▶ [Prompt 1]
Summarize the article on Danville runner Beth Morgan's Boston Marathon in two sentences.
▶ [Prompt 2]
Pick up the article on Beth Morgan's Boston Marathon run after its final sentence and keep writing it.
┌─ Selection
Following in their footsteps: Danville’s Morgan runs in historic Boston Marathon
Published 8:10 am Saturday, April 22, 2017
After years of narrow misses and injuries, making the field for this year’s Boston Marathon was an historic accomplishment for Beth Morgan.
But add to that the special anniversary celebrated by the marathon of the first woman to officially enter the race, and her trip to Boston took on a whole new level of meaning.
Fifty years ago, Kathrine Switzer entered the marathon at a time when women weren’t accepted into the race. She signed her named as K.T., and due to the cold conditions that morning in 1967, she wore baggy clothes and a cap which unintentionally concealed her identity.
Switzer finished the race, but was disqualified. She was even accosted on the course by a race official, who was enraged that a woman dare enter the event.
Switzer was also in the field this year, along with Morgan and four other local runners.
“That was obviously pretty exciting for me as a woman to be there for that moment in time,” Morgan said. “… When you think about the courage it took for her to get out there and then kill it, all it takes is a few people to set the wheels in motion for where we are today. And then for her to get out there at 70-years old and run a sub-five hour marathon is insane.”
One year prior to Switzer, Bobbi Gibb was the first woman to run in the race, but she had to sneak onto the course. She hid in bushes and entered the course without a race bib.
It seems absurd today that a woman wouldn’t be given entry to the race — there were nearly 14,000 women entrants in this year’s marathon with almost 12,000 finishing — but Morgan points out how recent Switzer’s accomplishment was.
“I’m 38-years old, so it was almost in my lifetime when women weren’t allowed to run marathons,” Morgan said. “Today, that seems crazy, outrageous. I think about what she did, and when you look at the race pictures from that day, the anger on the face of the race official’s face, and he assaulted her to get her off the course. That’s outrageous because we have every right to be there, too.
“I know times are different now, but when you think it was only 50 years ago, that’s not a lot of time.”
Morgan grew up in Greenville with two sisters, and all were athletes. She played basketball, softball, soccer and ran cross country. She played basketball for a year at Centre College.
“That was no big deal,” Morgan said. “Those are things we enjoyed and we were good at them. When you’re young, you don’t think about those things.”
Morgan, a Danville resident who works at Centre, was one of five locals to run in Boston. She was joined by Joe Pawlish, David Anderson, Keith Stillwell and Centre student Chloe Grove. Morgan finished in 3 hours, 45 minutes, 6 seconds. Pawlish was the top local finisher, coming in at 3:25:11, followed by Anderson at 3:28:19. Stillwell finished in 3:51:07, and Grove came in at 3:47:39.
Morgan missed the cutoff for the 2016 race by less than one minute, and injuries kept her out of commission in late 2015. She tried again to qualify in the 2016 Louisville Derby Festival Marathon, qualifying this time by more than six minutes.
After first, it was all excitement in realizing a goal she had been chasing and working towards for over three years. But when September rolled around and she registered for this year’s race, the nerves started to set in.
└─
┌─ Dataset content
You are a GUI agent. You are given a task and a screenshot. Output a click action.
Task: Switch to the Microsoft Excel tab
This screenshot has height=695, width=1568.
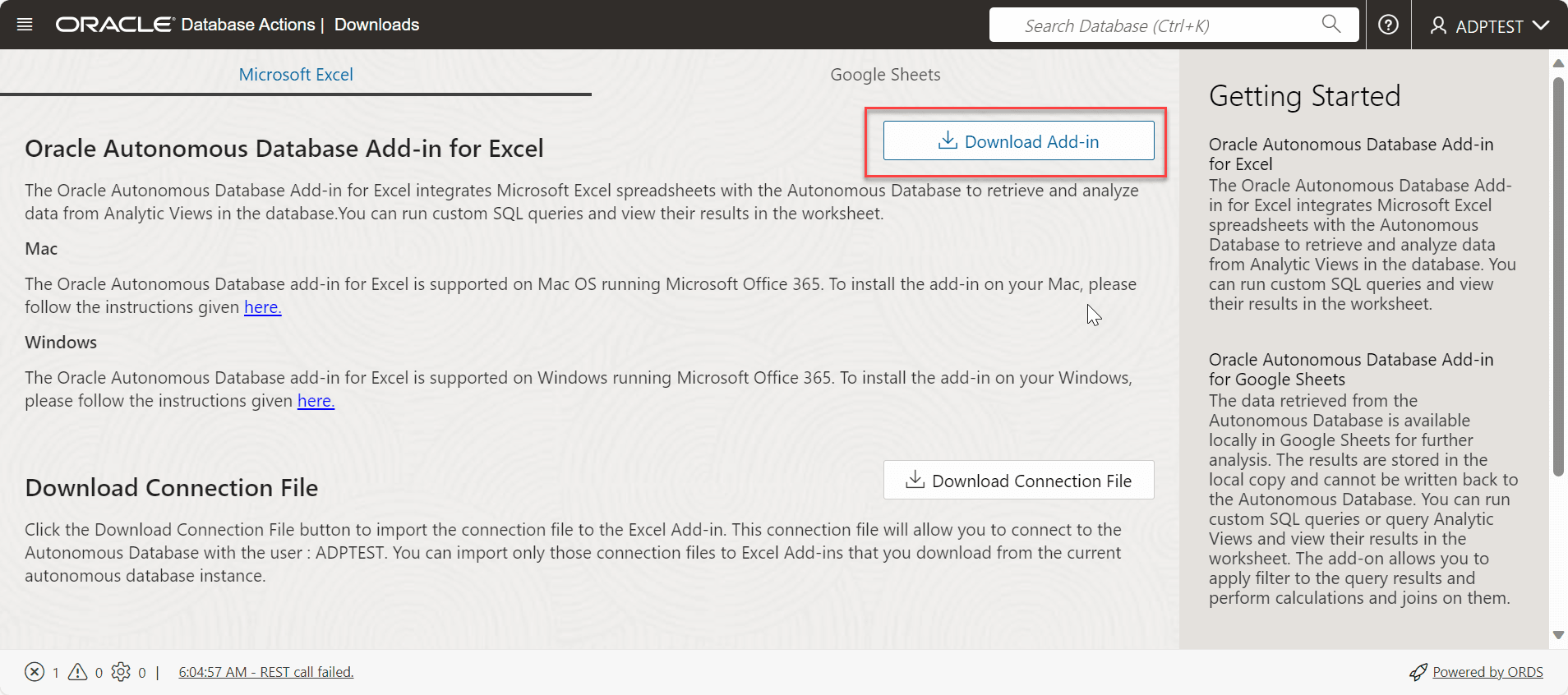click(x=296, y=75)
└─
▶ [Output 1]
Beth Morgan of Danville ran in this year's Boston Marathon and finished in 3 hours, 45 minutes, 6 seconds, after missing the 2016 cutoff by less than a minute and then qualifying at the 2016 Louisville Derby Festival Marathon. The race marked 50 years since Kathrine Switzer became the first woman to officially enter it, and Morgan, who shared this year's field with Switzer, said she admired the courage Switzer showed at a time when women weren't accepted in the event.

▶ [Output 2]
Once December 26 rolled around, she started her training cycle and had something to preoccupy her nerves. However, that serenity ended the week of the marathon.
“You have this goal and you know you’re working for it, so I didn’t get nervous until the week of the marathon, and then I was a basket case,” she said. “I was thinking, ‘What if I get sick? What if I get injured?’ It was, what if, what if, what if. The butterflies don’t really start until the night before and the morning of, because the enormity of what I’m about to do hits me — I’m about to run 26 miles … why am I doing this?”
Throughout training, her goal was to run Boston in 3 hours, 30 minutes; in her words, she wanted “to kill it.” Injuries crept up throughout training — she dealt with knee, quadriceps, hamstrings and hip issues — so as the date of the race got closer, her expectations changed.
It wasn’t until she was on the starting line, though, when she finally settled on enjoying the experience and not worrying about pace or time.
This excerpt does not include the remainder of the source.